Sperimentata sui topi, è la grande speranza delle nanotecnologie. E con nanopalline, spiega il professor Cingolani, direttore dell’Istituto Italiano di Tecnologia, si sta già producendo energia a bassissimo costo
Roberto Cingolani, nato a Milano nel 1961, dal 2005 è Direttore Scientifico dell’Istituto Italiano di Tecnologia (ITT) di Genova, di cui è uno dei fondatori ed è anche direttore del Laboratorio Nazionale di Nanotecnologia dell’Università di Lecce. L’ITT è passato in pochi anni da 300 a 800 ricercatori provenienti da ogni parte del mondo, e nel suo comitato scientifico sono presenti tre Premi Nobel: Paul Greengard (Medicina, 2000), H.R. Horvitz (Medicina, 2002) Martin Chalfie (Chimica, 2008). Le sue aree di ricerca sono la fisica dei semiconduttori, l’elettronica molecolare, le bionanotecnologie, la nanoelettronica.
Professor Cingolani, lei si occupa particolarmente delle Scienze della Materia. Tra le scoperte che avete già fatto all’Istituto Italiano di Tecnologia (ITT) c’è la “carta intelligente”. Poi si parla di progetti come la rétina artificiale, e di celle fotovoltaiche per sfruttare a basso costo l’energia solare. Ce le spiega?

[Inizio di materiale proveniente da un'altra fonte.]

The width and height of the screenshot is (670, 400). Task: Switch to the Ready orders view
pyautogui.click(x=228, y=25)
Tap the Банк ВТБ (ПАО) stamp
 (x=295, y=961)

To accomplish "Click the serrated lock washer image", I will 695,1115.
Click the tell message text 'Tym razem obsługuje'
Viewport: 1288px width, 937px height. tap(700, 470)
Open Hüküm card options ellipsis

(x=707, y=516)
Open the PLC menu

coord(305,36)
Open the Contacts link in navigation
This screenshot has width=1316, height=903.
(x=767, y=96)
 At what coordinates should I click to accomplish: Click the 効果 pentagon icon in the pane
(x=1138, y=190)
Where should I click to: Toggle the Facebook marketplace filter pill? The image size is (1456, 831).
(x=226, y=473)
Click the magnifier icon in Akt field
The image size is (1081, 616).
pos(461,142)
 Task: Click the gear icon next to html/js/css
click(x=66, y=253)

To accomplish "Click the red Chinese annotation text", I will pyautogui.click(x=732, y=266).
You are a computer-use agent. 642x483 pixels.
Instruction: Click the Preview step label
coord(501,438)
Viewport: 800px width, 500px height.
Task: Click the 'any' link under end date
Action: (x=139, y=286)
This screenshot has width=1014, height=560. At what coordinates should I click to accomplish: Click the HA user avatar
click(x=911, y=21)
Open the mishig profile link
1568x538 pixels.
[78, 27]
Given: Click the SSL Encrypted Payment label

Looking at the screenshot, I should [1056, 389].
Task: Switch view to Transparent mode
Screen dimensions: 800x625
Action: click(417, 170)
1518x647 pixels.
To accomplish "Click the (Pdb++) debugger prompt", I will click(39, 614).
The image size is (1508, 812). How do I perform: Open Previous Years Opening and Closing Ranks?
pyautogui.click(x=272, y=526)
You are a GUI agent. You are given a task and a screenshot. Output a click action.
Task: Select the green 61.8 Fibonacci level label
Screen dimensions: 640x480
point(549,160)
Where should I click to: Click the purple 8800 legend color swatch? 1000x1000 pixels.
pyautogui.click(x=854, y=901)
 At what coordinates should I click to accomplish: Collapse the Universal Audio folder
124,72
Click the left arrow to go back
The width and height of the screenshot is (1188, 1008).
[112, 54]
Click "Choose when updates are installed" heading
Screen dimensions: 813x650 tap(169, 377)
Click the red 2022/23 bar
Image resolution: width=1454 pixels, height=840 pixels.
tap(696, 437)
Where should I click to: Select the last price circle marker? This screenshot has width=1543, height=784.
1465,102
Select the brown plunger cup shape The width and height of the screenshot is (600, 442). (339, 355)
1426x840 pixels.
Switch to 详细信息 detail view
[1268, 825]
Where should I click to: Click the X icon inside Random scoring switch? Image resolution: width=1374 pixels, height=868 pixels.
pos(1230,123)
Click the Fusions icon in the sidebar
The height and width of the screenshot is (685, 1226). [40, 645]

La «carta intelligente» è l’esempio più semplice di applicazione delle nanotecnologie. Noi prendiamo della carta, o del cotone, e li «droghiamo». Li immergiamo in un bagno composto di monomeri polimerizzati (plastica, in pratica) in cui ci sono nanopalline infinitamente piccole, composte da 100-150 atomi, che vengono intrappolate nelle fibre. Possono essere nanopalline d’argento, e allora la carta o il tessuto diventano antibatterici, con possibili applicazioni in medicina; possono essere nanopalline di ferro, e allora carta o cotone diventano capaci di essere magnetizzati. Pensiamo a una banconota con nanopalline di ferro incluse nella carta: basta avvicinare una calamita, e se è falsa, si scopre subito!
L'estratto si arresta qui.